Carbon monoxide binding and inhibition have been investigated by electron paramagnetic resonance (EPR) spectroscopy in solution and in crystals of structurally described states of the Fe-only hydrogenase (CpI) from Clostridium pasteurianum. Simulation of the EPR spectrum of the as-isolated state indicates that the main component of the EPR spectrum consists of the oxidized state of the "H cluster" and components due to reduced accessory FeS clusters. Addition of carbon monoxide to CpI in the presence of dithionite results in the inhibition of hydrogen evolution activity, and a characteristic axial EPR signal [g(eff(1)), g(eff(2)), and g(eff(3)) = 2.0725, 2.0061, and 2.0061, respectively] was observed. Hydrogen evolution activity was restored by successive sparging with hydrogen and argon and resulted in samples that exhibited the native oxidized EPR signature that could be converted to the reduced form upon addition of sodium dithionite and hydrogen.
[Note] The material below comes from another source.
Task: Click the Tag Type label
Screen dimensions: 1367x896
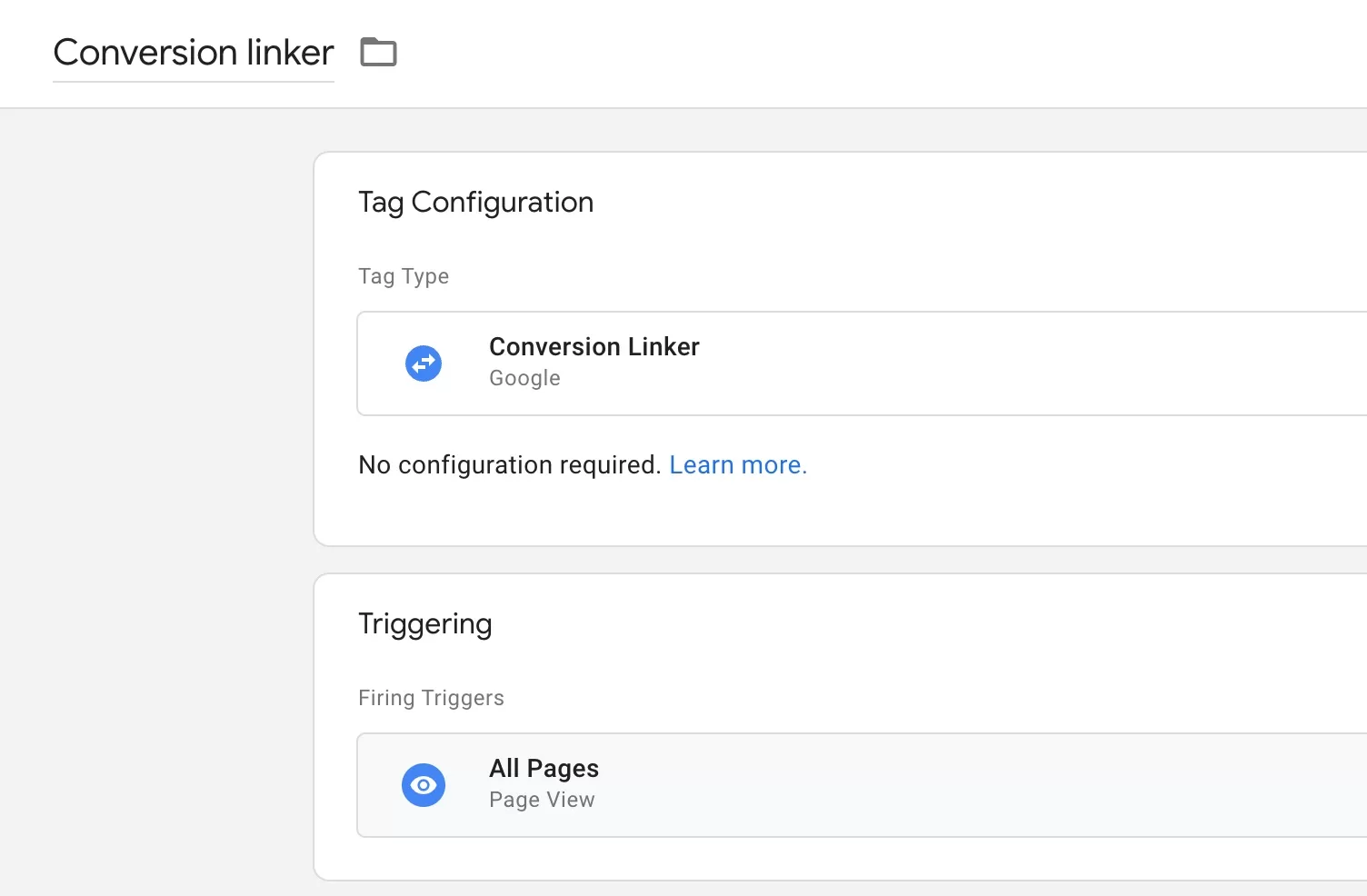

To examine the relationship between the spectroscopically defined states of CpI and those observed structurally by X-ray crystallography, we have examined the CpI crystals using EPR spectroscopy. EPR spectra of the crystals in the CO-bound state exhibit the previously described axial signal associated with CO binding. The results indicate that the addition of carbon monoxide to CpI results in a single reversible carbon monoxide-bound species characterized by loss of enzyme activity and the distinctive axial EPR signal.